John Boardman (art historian)
Sir John Boardman OBE FBA (/ˈbɔːrdmən/; 20 August 1927 – 23 May 2024) was a British classical archaeologist and art historian of ancient Greek art.[1]
Personal life and education[edit]
Boardman was born in Essex on 20 August 1927.[2] He was educated at Chigwell School (1938–1945); then Magdalene College, Cambridge, where he read Classics beginning in 1945. After completing two years' national service in the Intelligence Corps he spent three years in Greece, from 1952 to 1955, as the Assistant Director of the British School at Athens. He married Sheila Stanford in 1952 (d. 2005), and had two children, Julia and Mark. He died on 23 May 2024, at the age of 96.[3][2]
Career[edit]
On his return to England in 1955, Boardman took up the post of Assistant Keeper at the Ashmolean Museum in Oxford, thus beginning his lifelong affiliation with it. In 1959 he was appointed Reader in Classical Archaeology in the University of Oxford, and in 1963 was appointed a Fellow of Merton College.[4] There he remained until his appointment as Lincoln Professor of Classical Art and Archaeology, a position previously held by John Beazley, and the concomitant Fellowship of Lincoln College in 1978. He was knighted in 1989 and retired in 1994, and was thereafter Emeritus Professor.[5]
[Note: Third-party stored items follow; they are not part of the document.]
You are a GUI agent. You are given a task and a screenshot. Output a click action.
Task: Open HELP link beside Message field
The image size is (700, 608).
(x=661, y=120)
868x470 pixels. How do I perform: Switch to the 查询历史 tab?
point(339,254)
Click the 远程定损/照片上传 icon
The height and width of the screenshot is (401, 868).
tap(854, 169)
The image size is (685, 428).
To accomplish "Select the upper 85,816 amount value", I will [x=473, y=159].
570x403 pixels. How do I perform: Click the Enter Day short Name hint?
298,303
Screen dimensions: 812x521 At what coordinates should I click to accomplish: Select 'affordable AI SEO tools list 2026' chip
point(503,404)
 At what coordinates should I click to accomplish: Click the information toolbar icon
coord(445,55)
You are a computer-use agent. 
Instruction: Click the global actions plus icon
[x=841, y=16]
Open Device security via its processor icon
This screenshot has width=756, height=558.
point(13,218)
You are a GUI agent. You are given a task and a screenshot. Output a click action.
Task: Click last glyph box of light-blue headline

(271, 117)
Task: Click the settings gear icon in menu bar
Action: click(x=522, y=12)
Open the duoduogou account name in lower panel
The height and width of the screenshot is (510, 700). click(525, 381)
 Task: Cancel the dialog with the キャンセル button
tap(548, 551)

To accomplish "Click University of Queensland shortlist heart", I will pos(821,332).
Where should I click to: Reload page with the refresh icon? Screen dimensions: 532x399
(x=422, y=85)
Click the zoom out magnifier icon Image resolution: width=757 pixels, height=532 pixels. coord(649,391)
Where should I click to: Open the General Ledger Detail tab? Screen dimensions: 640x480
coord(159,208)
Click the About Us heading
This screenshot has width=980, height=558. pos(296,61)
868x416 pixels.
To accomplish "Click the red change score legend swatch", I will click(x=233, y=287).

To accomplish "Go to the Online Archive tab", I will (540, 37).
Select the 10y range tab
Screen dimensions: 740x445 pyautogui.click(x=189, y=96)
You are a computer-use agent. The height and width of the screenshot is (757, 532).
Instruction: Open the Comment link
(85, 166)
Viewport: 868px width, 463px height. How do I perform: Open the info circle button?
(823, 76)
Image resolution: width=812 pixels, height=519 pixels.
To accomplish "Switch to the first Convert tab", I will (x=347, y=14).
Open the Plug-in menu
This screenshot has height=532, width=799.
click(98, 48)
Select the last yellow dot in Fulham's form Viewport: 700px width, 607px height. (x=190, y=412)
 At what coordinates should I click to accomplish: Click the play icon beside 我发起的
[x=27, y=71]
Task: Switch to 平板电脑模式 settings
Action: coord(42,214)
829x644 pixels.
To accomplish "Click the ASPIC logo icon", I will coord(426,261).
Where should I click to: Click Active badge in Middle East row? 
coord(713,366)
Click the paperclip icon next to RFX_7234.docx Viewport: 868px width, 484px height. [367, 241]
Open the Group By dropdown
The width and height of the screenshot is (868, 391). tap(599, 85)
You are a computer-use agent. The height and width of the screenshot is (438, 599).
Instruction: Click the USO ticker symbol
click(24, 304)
Boardman was a Fellow of the British Academy, from which he received the Kenyon Medal in 1995.[6] He was awarded the Onassis Prize for Humanities in 2009. He was an Honorary Fellow of Magdalene College, Cambridge, and of Merton and Lincoln Colleges in Oxford, as well as the holder of many other academic distinctions. He carried out archaeological excavations at many sites, including in Smyrna, Crete, Emporio in Chios and at Tocra in Libya. His voluminous publications focus primarily on the art and architecture of ancient Greece, particularly sculpture, engraved gems and painted vases.
Boardman wrote the book The Greeks Overseas,[7] on the ancient Greek diaspora throughout the Mediterranean, in which Greek populations from the Aegean region, Greek coastal mainland and Western Turkey settled the coastal regions of Italy, North Africa, southern France, reaching as far as southern Spain. The book has now undergone four editions, as new archaeological research emerges.[8]